DATA SHOWN
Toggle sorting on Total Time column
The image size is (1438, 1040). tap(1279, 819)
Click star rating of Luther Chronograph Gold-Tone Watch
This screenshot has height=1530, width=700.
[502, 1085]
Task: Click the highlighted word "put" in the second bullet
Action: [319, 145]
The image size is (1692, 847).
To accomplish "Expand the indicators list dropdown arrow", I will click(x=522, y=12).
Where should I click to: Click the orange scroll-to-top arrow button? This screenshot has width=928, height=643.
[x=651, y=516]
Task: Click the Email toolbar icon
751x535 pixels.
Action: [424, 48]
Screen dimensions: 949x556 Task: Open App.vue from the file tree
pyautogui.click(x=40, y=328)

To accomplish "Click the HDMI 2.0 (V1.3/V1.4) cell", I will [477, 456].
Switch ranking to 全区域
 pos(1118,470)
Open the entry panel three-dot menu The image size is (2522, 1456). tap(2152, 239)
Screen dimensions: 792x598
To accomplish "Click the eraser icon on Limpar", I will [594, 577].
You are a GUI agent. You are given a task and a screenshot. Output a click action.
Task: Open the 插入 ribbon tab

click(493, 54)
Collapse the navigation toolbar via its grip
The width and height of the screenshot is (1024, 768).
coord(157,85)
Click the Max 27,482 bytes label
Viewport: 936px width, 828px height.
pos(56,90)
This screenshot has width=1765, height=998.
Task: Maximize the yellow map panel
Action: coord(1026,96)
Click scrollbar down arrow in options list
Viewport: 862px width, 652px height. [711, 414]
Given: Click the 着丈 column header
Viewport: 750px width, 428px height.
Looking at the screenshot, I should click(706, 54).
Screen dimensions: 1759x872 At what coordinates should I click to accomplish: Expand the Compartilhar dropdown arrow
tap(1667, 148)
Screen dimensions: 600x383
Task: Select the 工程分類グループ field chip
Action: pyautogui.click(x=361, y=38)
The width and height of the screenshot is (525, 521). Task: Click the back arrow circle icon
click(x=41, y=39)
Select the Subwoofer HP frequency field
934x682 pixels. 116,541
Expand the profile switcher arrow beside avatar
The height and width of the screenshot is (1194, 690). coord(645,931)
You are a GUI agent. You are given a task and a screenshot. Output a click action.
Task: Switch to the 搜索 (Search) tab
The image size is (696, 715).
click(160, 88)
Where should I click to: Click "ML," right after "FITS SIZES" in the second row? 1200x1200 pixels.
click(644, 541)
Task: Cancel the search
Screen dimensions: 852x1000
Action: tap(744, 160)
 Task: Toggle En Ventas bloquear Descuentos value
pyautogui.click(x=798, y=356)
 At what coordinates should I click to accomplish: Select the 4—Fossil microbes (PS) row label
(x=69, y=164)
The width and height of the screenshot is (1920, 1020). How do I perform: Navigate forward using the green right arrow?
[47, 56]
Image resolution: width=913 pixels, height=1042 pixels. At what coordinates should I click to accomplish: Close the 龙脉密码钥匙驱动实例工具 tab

REQUIRED TASK
Transcribe every row from the one containing "The width and height of the screenshot is (525, 521)." down to the one containing "(x=69, y=164)", including both of those rows.

ANSWER TO THE TASK
The width and height of the screenshot is (525, 521). Task: Click the back arrow circle icon
click(x=41, y=39)
Select the Subwoofer HP frequency field
934x682 pixels. 116,541
Expand the profile switcher arrow beside avatar
The height and width of the screenshot is (1194, 690). coord(645,931)
You are a GUI agent. You are given a task and a screenshot. Output a click action.
Task: Switch to the 搜索 (Search) tab
The image size is (696, 715).
click(160, 88)
Where should I click to: Click "ML," right after "FITS SIZES" in the second row? 1200x1200 pixels.
click(644, 541)
Task: Cancel the search
Screen dimensions: 852x1000
Action: tap(744, 160)
 Task: Toggle En Ventas bloquear Descuentos value
pyautogui.click(x=798, y=356)
 At what coordinates should I click to accomplish: Select the 4—Fossil microbes (PS) row label
(x=69, y=164)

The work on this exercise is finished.